Mary nodded in agreement but still felt anxiety about opening up about her sex life to a stranger. The more she thought about it, the more she saw the good in telling a stranger her secret. Even if the girl did react badly to it, she would've gotten it off her chest. There was no one in her life to talk about such things with and get advice for it. There was no way that she could ever tell her parents, or they would have sent her off to nunnery school.
"I have spent the last few years trying to put my college degree to good use, but I couldn't find a job. I was running out of money and was desperate for a job. I finally found one but didn't know if I could work there."
"What kind of job was it?" Mary curiously asked.
"Well, to put it bluntly, editing lesbian porn videos. Not wanting to return home penniless with a huge college debt interviewed for the job out of desperation. Thinking it would give me a better chance at getting it told them I was a lesbian. The problem came when the women within the company started hitting on me and had to make up a girlfriend, but it soon backfired."
Needing to know more Mary asked, "How so?"
"They all wanted to meet her and foolishly told them that I would bring her to the company party tonight. A friend of mine was going to pretend to be my girlfriend, but she just backed out at the last minute. I am worried my little lie will come out and be fired over it. That is enough about me, and it is your turn now."

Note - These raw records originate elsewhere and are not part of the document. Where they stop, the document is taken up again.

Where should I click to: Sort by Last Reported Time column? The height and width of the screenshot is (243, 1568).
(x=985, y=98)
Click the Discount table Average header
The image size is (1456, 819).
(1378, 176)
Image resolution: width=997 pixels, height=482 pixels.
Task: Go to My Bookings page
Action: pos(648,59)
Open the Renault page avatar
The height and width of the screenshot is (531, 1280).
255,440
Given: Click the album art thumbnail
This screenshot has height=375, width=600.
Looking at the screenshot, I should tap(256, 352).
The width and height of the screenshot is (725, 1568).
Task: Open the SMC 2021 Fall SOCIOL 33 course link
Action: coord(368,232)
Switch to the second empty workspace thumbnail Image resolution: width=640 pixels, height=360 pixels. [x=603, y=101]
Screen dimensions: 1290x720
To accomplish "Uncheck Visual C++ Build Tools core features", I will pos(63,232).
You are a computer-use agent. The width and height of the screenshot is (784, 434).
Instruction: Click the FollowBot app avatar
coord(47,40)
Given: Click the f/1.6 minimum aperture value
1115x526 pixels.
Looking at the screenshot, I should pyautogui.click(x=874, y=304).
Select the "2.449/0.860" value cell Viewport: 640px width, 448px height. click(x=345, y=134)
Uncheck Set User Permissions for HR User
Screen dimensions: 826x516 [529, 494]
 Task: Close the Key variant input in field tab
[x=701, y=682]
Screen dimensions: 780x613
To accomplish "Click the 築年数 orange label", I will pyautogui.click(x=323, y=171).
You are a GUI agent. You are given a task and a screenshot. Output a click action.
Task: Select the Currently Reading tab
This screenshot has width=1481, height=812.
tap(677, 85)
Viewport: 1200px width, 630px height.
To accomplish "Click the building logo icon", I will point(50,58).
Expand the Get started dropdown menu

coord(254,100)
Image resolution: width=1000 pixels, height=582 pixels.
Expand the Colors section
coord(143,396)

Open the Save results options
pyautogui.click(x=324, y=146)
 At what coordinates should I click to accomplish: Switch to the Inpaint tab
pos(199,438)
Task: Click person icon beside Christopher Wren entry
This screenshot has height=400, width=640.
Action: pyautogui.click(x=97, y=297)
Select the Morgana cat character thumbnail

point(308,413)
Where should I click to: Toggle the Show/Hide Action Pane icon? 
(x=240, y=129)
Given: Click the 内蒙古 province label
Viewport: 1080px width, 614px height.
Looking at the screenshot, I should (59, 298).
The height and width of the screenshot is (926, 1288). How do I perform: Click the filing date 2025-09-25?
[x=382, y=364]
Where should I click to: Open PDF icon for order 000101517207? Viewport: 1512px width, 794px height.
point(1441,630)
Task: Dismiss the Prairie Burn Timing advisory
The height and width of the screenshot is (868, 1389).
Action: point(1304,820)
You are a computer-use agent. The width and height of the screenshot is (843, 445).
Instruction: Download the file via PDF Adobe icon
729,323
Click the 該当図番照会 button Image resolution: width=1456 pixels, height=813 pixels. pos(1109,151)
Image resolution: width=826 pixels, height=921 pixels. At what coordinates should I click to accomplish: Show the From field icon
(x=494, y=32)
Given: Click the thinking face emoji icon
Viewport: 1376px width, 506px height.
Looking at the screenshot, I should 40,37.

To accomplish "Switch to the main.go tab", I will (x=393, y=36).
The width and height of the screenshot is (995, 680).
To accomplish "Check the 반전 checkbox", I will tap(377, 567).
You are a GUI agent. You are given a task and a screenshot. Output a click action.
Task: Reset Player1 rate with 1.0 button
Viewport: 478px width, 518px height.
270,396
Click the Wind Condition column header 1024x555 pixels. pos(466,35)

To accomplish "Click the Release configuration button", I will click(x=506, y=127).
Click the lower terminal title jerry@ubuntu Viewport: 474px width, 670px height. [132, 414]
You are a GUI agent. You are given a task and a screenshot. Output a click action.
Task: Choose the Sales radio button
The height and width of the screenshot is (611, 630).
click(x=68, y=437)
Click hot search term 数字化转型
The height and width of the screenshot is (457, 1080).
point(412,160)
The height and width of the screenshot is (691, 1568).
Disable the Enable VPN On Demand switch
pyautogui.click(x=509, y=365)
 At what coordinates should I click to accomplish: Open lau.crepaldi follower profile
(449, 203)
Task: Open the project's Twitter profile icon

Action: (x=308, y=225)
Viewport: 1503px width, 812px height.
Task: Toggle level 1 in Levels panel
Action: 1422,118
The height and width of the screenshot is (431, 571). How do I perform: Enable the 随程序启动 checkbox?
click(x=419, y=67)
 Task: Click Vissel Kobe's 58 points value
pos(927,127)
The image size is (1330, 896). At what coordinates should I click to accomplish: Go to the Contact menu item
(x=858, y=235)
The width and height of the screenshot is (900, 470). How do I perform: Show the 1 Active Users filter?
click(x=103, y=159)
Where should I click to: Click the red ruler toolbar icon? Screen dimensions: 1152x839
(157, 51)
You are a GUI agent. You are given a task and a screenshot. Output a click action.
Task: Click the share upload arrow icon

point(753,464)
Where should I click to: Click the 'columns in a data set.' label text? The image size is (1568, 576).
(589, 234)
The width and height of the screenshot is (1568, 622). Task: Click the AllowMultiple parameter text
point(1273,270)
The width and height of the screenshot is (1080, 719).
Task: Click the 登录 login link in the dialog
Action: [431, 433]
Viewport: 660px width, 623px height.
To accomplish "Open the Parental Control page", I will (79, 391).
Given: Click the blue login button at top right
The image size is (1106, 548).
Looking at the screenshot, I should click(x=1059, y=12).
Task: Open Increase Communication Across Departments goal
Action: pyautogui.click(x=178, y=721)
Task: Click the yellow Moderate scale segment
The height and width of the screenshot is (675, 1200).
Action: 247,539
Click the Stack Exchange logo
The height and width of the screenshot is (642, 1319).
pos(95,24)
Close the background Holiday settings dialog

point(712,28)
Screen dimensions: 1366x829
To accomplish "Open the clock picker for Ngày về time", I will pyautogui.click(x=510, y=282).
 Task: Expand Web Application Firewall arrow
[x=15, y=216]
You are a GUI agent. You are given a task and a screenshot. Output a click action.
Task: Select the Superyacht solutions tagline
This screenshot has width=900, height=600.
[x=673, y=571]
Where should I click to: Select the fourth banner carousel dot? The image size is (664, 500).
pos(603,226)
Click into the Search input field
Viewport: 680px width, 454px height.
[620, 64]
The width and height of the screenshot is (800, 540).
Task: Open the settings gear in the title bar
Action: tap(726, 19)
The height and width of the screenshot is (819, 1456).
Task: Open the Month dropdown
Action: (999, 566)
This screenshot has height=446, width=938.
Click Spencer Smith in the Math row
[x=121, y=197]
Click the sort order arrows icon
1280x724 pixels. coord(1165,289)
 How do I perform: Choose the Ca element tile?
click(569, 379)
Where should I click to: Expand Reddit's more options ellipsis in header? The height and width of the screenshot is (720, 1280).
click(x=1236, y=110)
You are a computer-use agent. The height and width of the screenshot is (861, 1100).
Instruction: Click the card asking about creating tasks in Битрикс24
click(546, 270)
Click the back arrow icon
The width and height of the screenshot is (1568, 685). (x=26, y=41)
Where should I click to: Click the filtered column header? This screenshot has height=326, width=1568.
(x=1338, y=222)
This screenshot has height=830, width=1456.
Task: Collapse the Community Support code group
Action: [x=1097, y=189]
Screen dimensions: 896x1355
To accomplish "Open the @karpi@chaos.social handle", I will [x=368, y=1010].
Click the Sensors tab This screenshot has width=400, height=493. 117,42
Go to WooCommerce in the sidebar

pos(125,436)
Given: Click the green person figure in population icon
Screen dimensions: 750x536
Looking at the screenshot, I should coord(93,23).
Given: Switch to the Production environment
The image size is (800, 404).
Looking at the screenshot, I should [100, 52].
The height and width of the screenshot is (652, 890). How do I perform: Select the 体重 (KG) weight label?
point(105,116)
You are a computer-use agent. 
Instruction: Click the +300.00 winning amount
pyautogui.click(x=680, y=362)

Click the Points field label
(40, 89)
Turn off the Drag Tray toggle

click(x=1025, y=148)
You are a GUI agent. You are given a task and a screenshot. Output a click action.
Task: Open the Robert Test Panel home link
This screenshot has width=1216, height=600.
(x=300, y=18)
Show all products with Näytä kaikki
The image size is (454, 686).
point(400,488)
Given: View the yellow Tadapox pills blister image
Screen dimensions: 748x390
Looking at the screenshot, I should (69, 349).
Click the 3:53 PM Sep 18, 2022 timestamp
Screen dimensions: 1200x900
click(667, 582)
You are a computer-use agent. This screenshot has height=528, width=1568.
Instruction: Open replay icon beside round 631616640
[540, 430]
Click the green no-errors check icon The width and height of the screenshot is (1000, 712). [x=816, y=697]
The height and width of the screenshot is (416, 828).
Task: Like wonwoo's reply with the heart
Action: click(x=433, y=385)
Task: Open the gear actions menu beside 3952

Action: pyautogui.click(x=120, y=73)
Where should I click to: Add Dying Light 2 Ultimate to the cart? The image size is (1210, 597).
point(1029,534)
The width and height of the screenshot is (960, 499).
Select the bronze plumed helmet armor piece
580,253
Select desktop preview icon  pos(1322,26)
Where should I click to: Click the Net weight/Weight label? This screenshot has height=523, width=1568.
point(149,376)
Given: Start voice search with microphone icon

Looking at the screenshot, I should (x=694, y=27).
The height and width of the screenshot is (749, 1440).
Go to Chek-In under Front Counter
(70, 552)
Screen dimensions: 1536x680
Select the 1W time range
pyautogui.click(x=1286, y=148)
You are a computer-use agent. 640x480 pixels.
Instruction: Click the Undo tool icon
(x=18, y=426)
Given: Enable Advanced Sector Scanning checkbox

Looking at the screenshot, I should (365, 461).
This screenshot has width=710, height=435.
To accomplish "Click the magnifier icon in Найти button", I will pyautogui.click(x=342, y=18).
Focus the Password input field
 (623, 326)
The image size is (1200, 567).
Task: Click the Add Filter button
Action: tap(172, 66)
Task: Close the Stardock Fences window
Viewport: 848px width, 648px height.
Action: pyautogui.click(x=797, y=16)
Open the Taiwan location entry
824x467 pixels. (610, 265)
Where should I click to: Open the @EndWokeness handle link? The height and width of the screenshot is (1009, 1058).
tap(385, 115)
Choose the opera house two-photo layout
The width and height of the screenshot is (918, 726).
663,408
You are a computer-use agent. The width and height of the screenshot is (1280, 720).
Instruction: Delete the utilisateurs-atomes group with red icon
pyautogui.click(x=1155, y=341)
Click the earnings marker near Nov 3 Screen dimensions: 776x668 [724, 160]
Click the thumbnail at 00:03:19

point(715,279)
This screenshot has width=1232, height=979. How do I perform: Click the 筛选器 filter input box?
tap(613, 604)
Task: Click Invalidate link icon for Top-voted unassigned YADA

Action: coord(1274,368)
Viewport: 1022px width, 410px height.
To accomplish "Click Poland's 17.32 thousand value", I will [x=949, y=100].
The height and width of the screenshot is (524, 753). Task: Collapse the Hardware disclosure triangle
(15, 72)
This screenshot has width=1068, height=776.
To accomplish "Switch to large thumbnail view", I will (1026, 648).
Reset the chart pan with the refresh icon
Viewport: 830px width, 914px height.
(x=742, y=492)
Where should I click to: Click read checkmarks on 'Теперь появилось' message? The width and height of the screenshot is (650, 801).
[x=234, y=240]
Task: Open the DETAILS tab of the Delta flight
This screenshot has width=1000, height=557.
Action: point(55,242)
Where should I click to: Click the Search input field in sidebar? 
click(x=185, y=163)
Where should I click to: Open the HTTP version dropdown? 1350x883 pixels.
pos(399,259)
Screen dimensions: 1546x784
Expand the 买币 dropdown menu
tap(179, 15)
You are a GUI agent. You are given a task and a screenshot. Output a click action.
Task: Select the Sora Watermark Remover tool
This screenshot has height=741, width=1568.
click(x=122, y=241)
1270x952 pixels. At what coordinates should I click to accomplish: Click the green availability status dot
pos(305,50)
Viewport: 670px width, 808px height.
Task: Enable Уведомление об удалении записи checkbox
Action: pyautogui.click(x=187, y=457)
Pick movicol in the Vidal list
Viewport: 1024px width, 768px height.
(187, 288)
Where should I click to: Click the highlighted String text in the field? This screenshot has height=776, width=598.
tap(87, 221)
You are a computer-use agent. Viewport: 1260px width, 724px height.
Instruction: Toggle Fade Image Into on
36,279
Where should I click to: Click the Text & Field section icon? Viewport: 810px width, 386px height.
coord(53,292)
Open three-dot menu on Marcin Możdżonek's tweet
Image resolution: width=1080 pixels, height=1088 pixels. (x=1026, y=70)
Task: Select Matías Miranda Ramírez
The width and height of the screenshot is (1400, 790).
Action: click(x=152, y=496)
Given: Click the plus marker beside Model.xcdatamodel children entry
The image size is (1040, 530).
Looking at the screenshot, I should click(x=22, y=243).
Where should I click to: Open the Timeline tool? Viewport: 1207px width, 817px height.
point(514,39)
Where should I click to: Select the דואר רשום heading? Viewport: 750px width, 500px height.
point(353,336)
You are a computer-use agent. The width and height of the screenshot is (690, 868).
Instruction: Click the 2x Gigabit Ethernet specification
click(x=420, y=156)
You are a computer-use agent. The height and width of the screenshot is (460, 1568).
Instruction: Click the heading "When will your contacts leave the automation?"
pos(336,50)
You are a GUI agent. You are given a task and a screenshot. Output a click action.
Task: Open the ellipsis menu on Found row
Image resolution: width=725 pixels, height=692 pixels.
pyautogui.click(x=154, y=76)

Mary felt a weight being lifted off her chest as she started revealing her sin to Kelly while still fearing the woman's reaction. The words poured from her lips in great detail, telling the woman everything. First, she talked about her parents before confessing all she did with Brad and his friends. She finished by looking down at her feet, waiting for the woman's harsh words that she just knew were coming.
"Let me get this right you fucked five guys at once? Well, I have to say I am impressed. You know sex isn't something you should be ashamed of and should be proud of yourself for exploring it."
"Proud of myself!?" Mary asked out of disbelief and didn't expect such a positive response from the woman.